The conformal tilings described in the last section are mathematically interesting but we would like to be able to see what they look like, which is challenging given that they have infinitely many tiles (some of which, like the chair tiling, have no underlying symmetries to exploit) and on top of that require two different limiting processes to compute.

We’re now going to look at process that gives us just such a drawing. But first let’s get a new tiling, that isn’t our old friend the chair. This is a particularly stunning one called the twisted pentagonal tiling. Unlike the chair tiling, this tiling does not have a corresponding geometric tiling. Thus, I’m going to hand-draw the initial subdivision rule. There’s one prototile, a combinatorial pentagon. We introduce one vertex on its interior and split each of its edges into 3. Finally, we subdivide its interior into five pentagons. Here’s a hand sketch of the rule:

Figure 13: The twisted pentagonal tiling subdivision rules.

This is purely combinatorial, because there is no way to subdivide a regular pentagon into regular pentagons. Here is the koebepy code for it:

from koebe.algorithms.tiling import *

pent_rules = TilingRules()
pent = pent_rules.createPrototile("pent", tuple("ABCDE"))

pent.addSplitEdgeRules(((("A","B"), ("a", "b")), 
                        (("B","C"), ("c", "d")), 
                        (("C","D"), ("e", "f")),
                        (("D","E"), ("g", "h")), 
                        (("E","A"), ("i", "j"))))

pent.addNewVertexRules(("k"))

pent.addSubtile("pent", tuple("Aabkj"))
pent.addSubtile("pent", tuple("Bcdkb"))
pent.addSubtile("pent", tuple("Cefkd"))
pent.addSubtile("pent", tuple("Dghkf"))
pent.addSubtile("pent", tuple("Eijkh"))

Now, we would like a drawing of this tiling, but instead of using Tutte embeddings, we are going to compute a circle packing. Currently all of our tiles are five-sided, but circle packings require triangulated complexes. To get a triangulated complex we star-triangulate each pentagonal face by introducing a new interior vertex and subdivide the face into triangles by attaching edges from each of the original vertices of the tile to the new vertex. We then compute a circle packing. The left of the figure below shows the result.

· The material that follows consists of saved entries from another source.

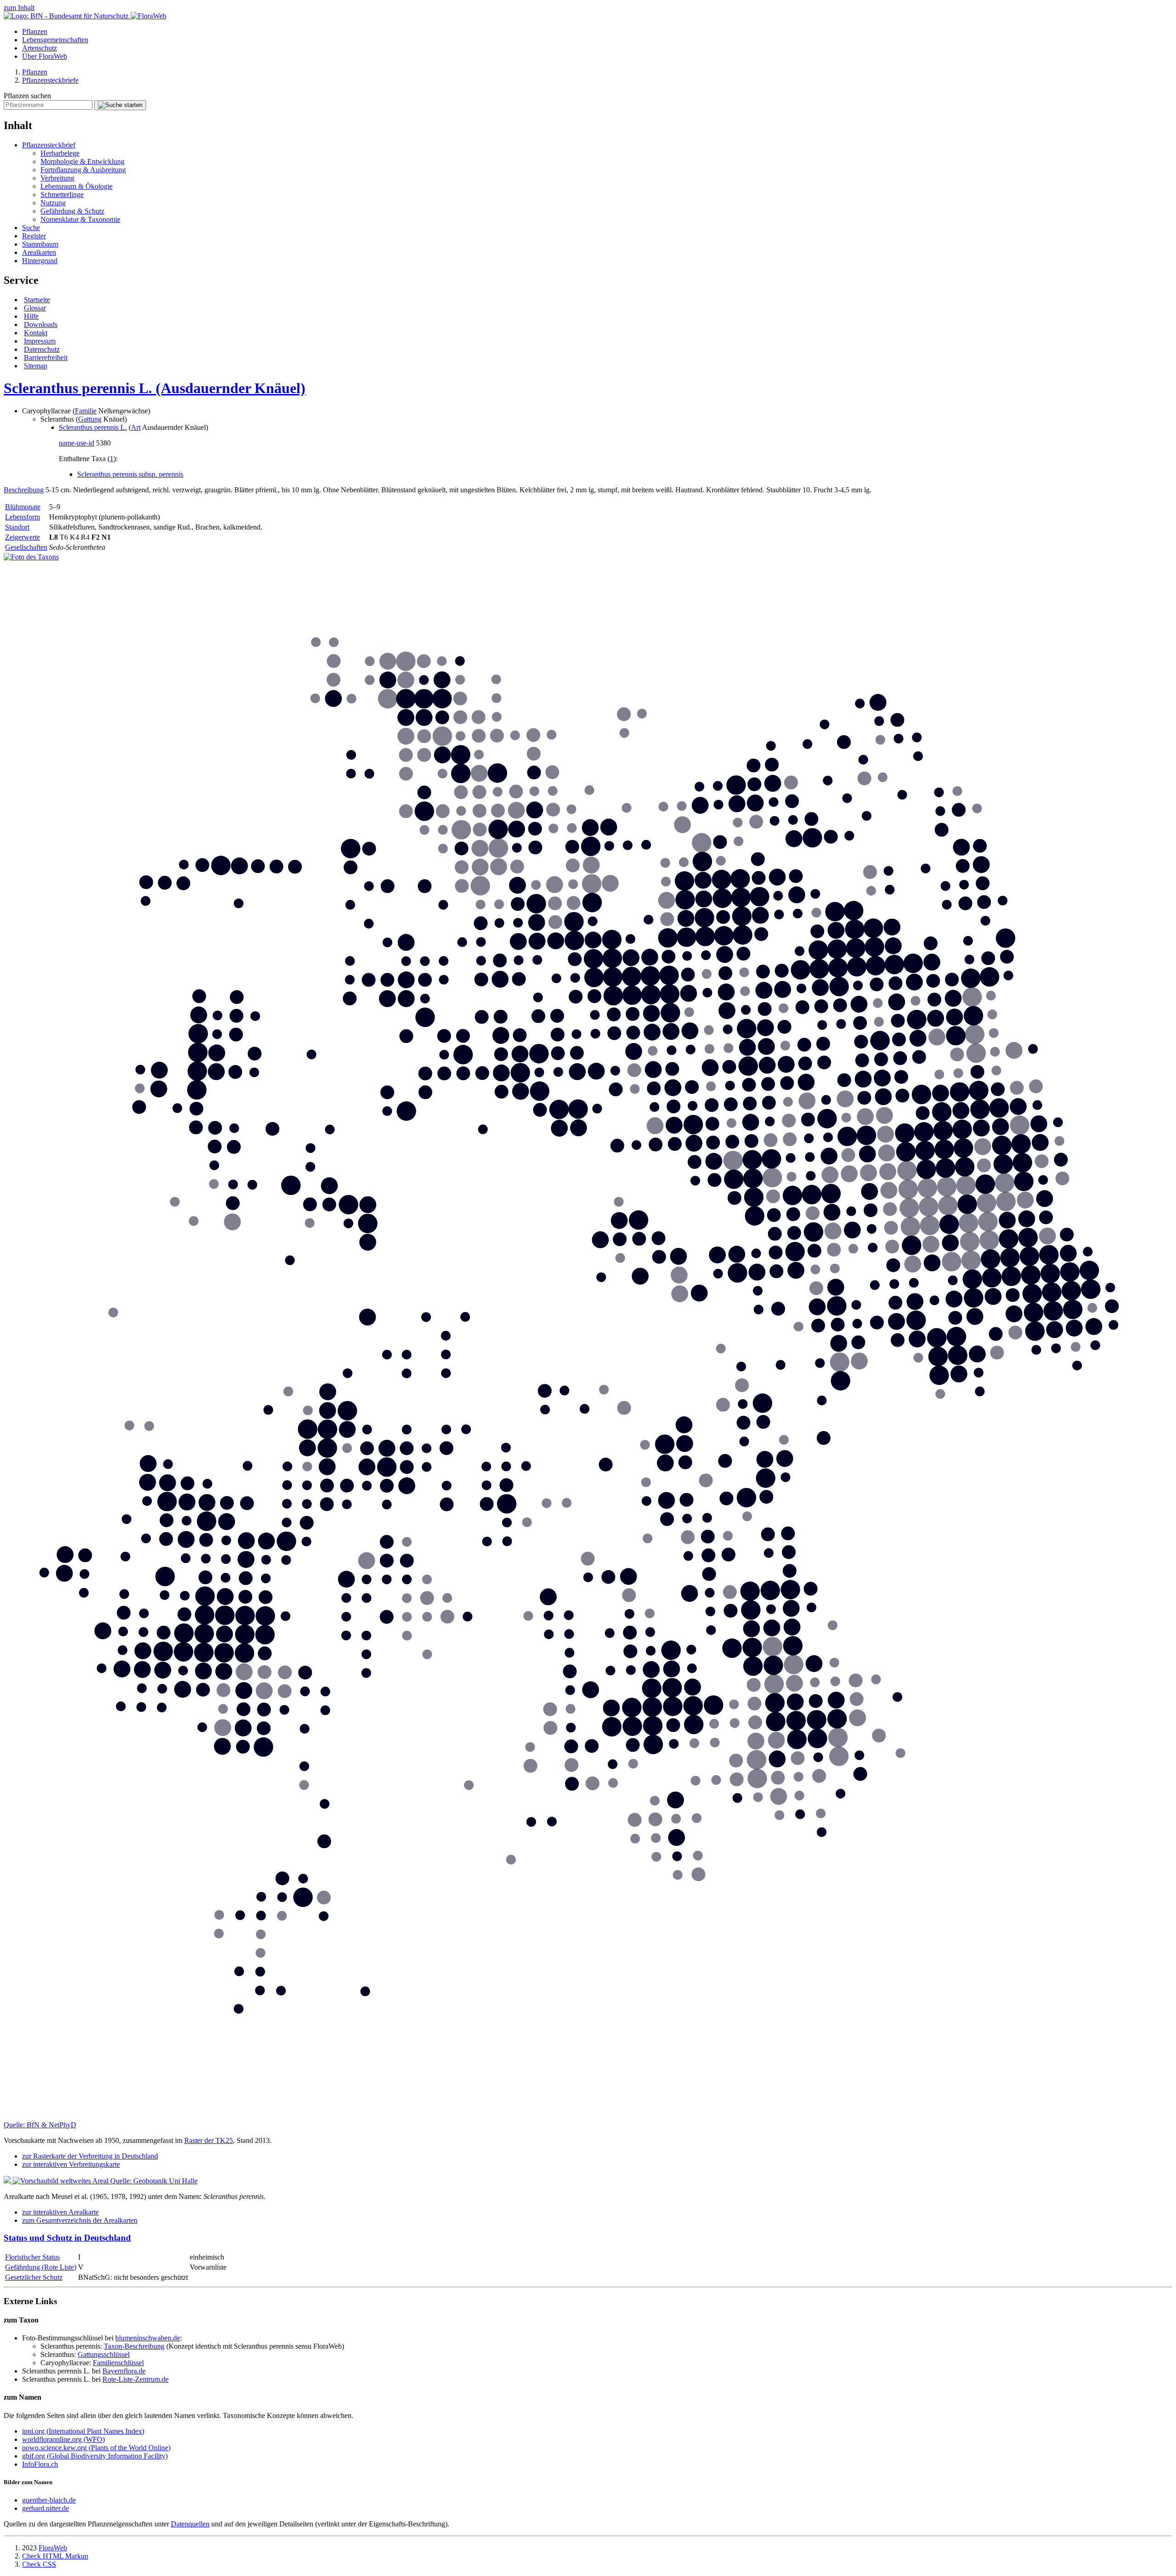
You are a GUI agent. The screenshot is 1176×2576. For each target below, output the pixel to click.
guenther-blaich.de (49, 2500)
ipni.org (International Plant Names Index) (83, 2431)
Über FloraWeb (44, 56)
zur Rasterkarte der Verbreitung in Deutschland (90, 2156)
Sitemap (35, 366)
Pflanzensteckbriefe (50, 80)
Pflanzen (34, 31)
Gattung (90, 419)
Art (136, 427)
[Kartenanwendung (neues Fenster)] (588, 2116)
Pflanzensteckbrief (48, 145)
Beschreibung (24, 490)
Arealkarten (39, 252)
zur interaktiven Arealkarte (60, 2212)
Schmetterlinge (62, 194)
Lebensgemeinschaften (55, 40)
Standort (17, 527)
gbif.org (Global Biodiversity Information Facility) (95, 2456)
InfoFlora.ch (40, 2464)
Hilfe (31, 316)
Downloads (40, 324)
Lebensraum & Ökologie (76, 186)
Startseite (37, 300)
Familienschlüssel (118, 2363)
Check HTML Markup (55, 2556)
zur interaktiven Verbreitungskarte (71, 2164)
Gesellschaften (26, 547)
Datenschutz (42, 349)
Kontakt (35, 333)
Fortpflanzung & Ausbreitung (83, 170)
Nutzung (53, 203)
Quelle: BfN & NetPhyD (40, 2125)
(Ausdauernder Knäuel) (154, 388)
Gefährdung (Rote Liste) (40, 2267)
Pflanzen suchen (27, 96)
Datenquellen (190, 2524)
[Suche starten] (120, 105)
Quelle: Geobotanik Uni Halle (154, 2181)
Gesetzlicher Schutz (33, 2277)
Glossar (35, 308)
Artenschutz (39, 48)
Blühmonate (22, 507)
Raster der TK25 (208, 2140)
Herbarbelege (59, 153)
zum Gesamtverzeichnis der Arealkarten (79, 2220)
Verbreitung (57, 178)
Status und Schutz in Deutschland (67, 2238)
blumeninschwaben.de (147, 2338)
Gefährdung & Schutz (72, 211)
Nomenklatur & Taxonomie (80, 219)
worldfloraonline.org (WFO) (63, 2439)
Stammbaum (40, 244)
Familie (85, 411)
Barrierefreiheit (46, 357)
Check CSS (39, 2564)
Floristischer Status (32, 2257)
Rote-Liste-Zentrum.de (135, 2379)
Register (34, 236)
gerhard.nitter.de (45, 2508)
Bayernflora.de (124, 2371)
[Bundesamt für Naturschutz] (67, 16)
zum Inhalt (19, 7)
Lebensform (22, 517)
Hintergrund (39, 261)
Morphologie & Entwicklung (82, 161)
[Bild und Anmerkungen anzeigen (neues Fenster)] (31, 557)
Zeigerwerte (22, 537)
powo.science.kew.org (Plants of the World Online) (96, 2448)
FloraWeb (53, 2548)
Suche (31, 227)
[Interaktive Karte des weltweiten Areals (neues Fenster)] (57, 2181)
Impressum (40, 341)
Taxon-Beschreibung (134, 2346)
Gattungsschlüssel (104, 2354)
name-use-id (76, 443)
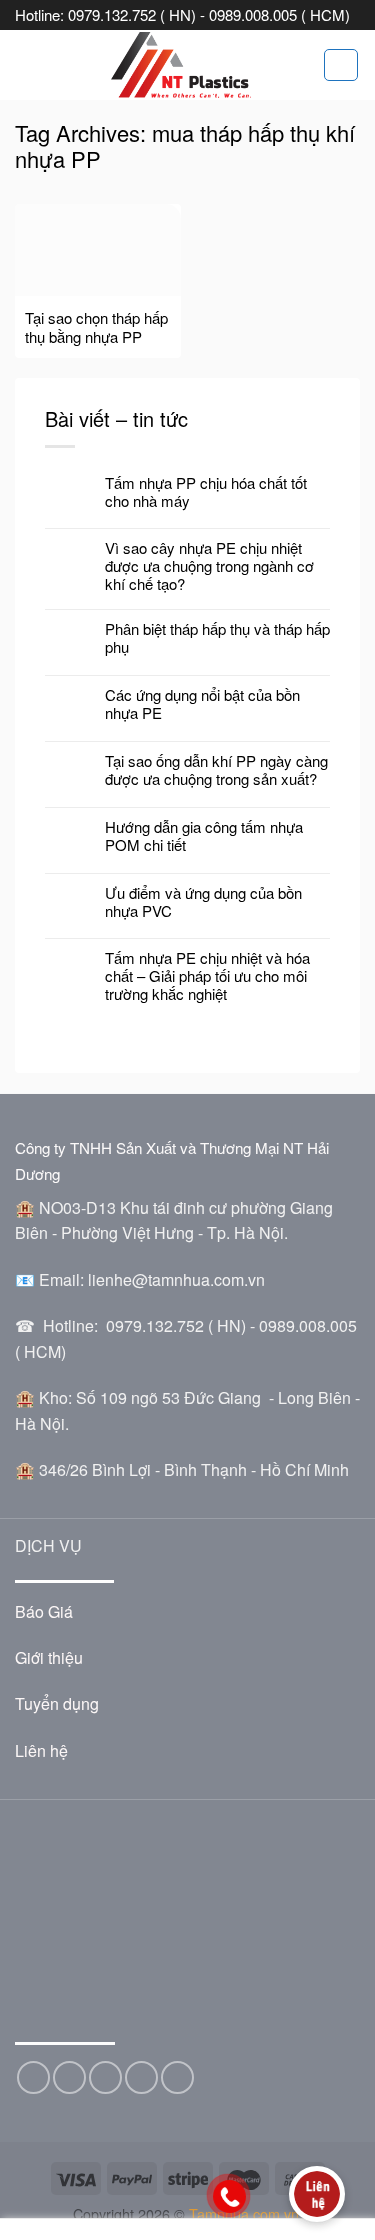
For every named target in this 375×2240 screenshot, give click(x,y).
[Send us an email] (105, 2077)
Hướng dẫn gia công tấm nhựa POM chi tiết (204, 836)
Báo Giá (44, 1611)
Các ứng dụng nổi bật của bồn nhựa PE (202, 704)
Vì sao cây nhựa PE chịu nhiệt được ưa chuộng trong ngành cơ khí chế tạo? (209, 566)
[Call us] (141, 2077)
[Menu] (27, 64)
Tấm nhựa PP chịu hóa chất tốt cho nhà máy (206, 492)
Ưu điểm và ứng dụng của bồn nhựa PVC (203, 902)
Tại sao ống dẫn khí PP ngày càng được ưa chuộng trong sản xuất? (216, 770)
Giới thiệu (49, 1657)
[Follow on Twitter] (69, 2077)
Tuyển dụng (57, 1703)
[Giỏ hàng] (341, 65)
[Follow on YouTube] (177, 2077)
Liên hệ (41, 1750)
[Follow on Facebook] (33, 2077)
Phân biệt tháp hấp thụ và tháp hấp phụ (217, 638)
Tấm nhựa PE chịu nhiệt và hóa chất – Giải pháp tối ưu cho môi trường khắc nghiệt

Figure 14. Left: A circle-packing of the level 4 twisted pentagonal tiling. Center: The circles and star-triangulation edges removed. Right: The boundary of a level 3, 2, and 1 supertile showing the convergence to the curvilinear conformal tile.

The code for generating the left of figure 14 is below. Changing the showCircles and showTriangulation flags to False produces the center of figure 14. The right was traced by hand in an image editing program. There’s always more to implement. Check out the code, and then let’s talk about the right of figure 14.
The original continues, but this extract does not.